Prescription Month Profile: When to Use Antibiotics

By Dr. Adam Alpers, D.O.

 

There is no question that some infections are frightening as well as dangerous. In many cases, people will look for chemical means to boost their immune system. In particular, they may mistakenly believe that it is safe to take antibiotics even when they do not have an infection. Unfortunately, this practice leads to all kinds of problems for the individuals, as well as society.

 

To begin, it is important to realize that bacteria come in different strains. Oddly enough, one strain of a bacteria may be resistant to antibiotics, while others are not. As a result, if you are trying to prevent an infection by using antibiotics, you would have to make sure that you know exactly which strain of bacteria you are dealing with.

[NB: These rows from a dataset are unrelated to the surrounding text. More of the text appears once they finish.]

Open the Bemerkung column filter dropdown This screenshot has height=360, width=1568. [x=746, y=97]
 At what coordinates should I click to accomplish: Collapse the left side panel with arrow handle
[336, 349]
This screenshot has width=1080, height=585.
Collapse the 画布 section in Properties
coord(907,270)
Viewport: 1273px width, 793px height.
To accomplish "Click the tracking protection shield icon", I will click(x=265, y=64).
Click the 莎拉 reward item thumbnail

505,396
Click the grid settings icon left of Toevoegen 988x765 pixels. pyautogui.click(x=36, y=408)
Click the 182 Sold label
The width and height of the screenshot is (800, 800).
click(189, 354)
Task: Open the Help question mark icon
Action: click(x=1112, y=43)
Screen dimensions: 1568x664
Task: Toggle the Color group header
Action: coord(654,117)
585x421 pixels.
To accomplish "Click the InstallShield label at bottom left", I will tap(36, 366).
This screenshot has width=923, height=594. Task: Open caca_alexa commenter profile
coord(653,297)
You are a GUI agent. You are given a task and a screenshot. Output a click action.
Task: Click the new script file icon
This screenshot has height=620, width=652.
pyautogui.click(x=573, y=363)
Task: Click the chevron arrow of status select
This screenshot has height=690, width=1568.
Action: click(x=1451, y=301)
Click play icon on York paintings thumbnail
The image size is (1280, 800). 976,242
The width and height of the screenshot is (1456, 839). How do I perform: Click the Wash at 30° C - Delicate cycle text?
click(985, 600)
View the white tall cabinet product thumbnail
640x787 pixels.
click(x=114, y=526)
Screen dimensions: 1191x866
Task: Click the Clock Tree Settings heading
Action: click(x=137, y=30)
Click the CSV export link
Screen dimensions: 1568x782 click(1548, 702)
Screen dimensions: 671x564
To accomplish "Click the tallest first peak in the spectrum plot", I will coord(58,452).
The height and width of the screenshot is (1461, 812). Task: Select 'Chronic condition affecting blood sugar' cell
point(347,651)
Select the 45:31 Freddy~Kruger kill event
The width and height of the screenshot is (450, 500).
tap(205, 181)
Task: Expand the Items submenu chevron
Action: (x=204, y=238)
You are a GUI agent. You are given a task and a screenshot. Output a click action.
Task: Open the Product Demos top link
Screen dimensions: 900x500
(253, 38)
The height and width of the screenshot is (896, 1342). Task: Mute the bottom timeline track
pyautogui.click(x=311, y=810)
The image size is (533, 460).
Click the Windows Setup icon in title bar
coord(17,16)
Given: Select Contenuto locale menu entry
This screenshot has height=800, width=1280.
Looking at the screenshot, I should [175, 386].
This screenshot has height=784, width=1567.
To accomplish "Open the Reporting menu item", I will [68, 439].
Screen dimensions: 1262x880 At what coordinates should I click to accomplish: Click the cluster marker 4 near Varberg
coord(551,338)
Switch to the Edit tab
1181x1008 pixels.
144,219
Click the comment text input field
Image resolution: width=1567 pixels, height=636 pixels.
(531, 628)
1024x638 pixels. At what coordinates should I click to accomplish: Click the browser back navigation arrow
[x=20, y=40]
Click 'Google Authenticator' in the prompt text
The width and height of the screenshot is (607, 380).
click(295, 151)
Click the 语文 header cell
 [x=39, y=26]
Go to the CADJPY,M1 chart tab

You will not be able to determine this to any degree of certainty prior to becoming infected.

 

Even though antibiotics save millions of lives each year, they can also be dangerous. When used too often, they can strip your intestines, and have other harmful side effects. This is one of the main reasons why you should never try to select antibiotics and dosing schedules for yourself. At the very least, your doctor will be able to make use of many guidelines and diagnostic tools to make sure that you get an antibiotic that is safe and effective for you.

 

You also need to give some thought to the larger picture when you are talking about antibiotics. It is important to realize that bacteria are just like any other living organism; they will evolve and adapt in order to survive. The more antibiotics are used for inappropriate reasons, the faster bacteria will evolve in order to survive.

 

Each time a doctor prescribes an antibiotic, he/she does so with the understanding that a number of processes will take place within your body. While some people believe that antibiotics can take the place of the immune system, it is simply not true. The only thing antibiotics can do is help kill off enough micro organisms in order to give your immune system a chance to fight off the rest on its own.

 

If you are thinking about taking antibiotics as a preventative treatment, you should talk to your doctor first in order to get the right information about how your body works, as well as how antibiotics work in relation to it.